The present paper is a continuation of engineering efforts devoted mathematical modeling and computer simulation presented in [1]. The modeling and study is extended on starting a vehicle with use of a throttle. The basic mathematical model utilized in [1] has had to be modified because clutch engagement with throttle make investigators consider new human factors contributing strongly to starting conditions. In particular, not only the clutch release but also the accelerator pedal are controlled by a vehicle operator. This has made the authors modify the definition of an ideal engagement and incorporate both the throttle level and the throttle lead time to the mathematical model. Moreover, the model has been adjusted to consolidate dissimilar low range characteristics for diesel and gas engines.
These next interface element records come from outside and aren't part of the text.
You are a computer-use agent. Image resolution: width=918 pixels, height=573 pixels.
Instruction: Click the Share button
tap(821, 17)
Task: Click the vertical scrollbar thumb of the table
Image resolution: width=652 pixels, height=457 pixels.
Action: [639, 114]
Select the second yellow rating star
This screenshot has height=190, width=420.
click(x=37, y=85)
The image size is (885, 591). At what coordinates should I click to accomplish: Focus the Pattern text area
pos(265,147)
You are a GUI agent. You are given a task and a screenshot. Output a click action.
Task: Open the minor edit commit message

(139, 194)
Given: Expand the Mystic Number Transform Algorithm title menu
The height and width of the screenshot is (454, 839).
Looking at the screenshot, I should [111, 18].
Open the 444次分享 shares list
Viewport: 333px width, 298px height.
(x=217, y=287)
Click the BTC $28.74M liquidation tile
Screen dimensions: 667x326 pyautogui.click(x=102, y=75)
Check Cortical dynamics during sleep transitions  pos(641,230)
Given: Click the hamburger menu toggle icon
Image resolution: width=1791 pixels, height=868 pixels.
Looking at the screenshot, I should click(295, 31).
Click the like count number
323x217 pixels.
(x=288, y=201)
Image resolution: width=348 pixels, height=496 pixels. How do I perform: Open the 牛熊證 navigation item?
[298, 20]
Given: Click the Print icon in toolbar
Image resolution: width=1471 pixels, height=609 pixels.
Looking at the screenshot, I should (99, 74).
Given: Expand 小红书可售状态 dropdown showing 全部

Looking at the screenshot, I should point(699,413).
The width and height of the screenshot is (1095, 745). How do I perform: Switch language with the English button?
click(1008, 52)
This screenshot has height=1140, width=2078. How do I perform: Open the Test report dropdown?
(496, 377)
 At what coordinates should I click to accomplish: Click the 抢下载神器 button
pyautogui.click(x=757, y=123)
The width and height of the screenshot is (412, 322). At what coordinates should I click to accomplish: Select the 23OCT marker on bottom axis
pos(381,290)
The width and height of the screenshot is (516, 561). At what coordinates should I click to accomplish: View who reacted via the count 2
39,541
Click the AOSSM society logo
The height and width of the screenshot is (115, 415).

Utilizing the loading rate of clutch facings as a controlled (command) parameter, the model and computer simulation program are used to determine, for various loading and starting conditions, the sliding velocity, torque transmitted through the clutch, instantaneous engine torque, and the rate at which energy is dissipated during engagement. Also, they are used to calculate lock-up parameters such as slip time, damper twist angle, vehicle speed and acceleration, and total energy dissipated during a single engagement.
The discussion of various simulation cases and results of extensive studies for various clutch parameters (such as the plate bad, facing materials, pressure, damper size, damper stiffness, number of plates, etc.), engine parameters (the minimum speed, slop angle of the low rate of characteristic, throttle level, throttle lead time, engine inertia, etc.), and truck parameters (the payload size, surface rolling conditions, gear ratios, etc.) are presented. Important extreme cases are examined to determine when the clutch lock-up cannot be accomplished or the engine cannot be killed.
As a result of this research program, design recommendations for clutch and truck manufacturers are formulated. They point out how, by the proper clutch engagement design, the engagement quality can be enhanced and life of engine and driveline components can be extended.